Adner (2006) ao aprofundar a discussão aos ecossistemas de inovação, definiu-os como os acordos colaborativos através dos quais as empresas combinam suas ofertas individuais em uma solução coerente voltada para o cliente. Segundo o autor, os benefícios desses sistemas, discutidos sob rótulos como liderança de plataforma, estratégias fundamentais, inovação aberta, redes de valor e organizações interconectadas são reais e bem divulgados.

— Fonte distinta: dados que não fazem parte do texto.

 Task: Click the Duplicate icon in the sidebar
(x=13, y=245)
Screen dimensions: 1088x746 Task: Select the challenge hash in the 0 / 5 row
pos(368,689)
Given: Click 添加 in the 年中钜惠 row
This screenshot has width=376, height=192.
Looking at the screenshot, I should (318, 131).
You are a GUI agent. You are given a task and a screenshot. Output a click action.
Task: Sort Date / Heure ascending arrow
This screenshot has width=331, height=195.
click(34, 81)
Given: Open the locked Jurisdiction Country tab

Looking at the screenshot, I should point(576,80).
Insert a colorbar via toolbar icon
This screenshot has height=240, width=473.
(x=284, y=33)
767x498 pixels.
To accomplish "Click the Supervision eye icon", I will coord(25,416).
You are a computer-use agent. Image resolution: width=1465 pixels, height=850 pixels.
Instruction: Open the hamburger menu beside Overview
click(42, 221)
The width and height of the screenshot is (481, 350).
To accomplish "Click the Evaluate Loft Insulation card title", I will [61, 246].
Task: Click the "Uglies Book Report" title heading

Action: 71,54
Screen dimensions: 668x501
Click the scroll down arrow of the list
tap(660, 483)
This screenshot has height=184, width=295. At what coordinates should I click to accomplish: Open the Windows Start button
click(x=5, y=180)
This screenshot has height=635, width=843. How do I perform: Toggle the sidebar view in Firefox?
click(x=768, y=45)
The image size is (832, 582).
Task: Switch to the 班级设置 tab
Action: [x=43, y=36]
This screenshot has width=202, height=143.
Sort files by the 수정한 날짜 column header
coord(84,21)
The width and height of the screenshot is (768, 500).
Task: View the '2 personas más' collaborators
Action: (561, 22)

A ascensão em torno dos ecossistemas é resultado do crescente interesse e preocupação com a interdependência entre organizações e atividades, juntamente com as concepções de plataformas, coopetição, mercados multilaterais e redes, a noção de ecossistemas aumentou a conscientização e concentrou a atenção em novos modelos e capturas de valor.

Portanto, os ecossistemas de inovação compreendem a estrutura de alinhamento de um conjunto multilateral de parceiros que precisam interagir para que uma proposição de valor focal se materialize (ADNER, 2006), eles referem-se a um agrupamento de organizações heterogêneas que coevoluem capacidades na cocriação de valor (MOORE, 1993; ADNER; KAPOOR, 2010; AUTIO; THOMAS, 2014).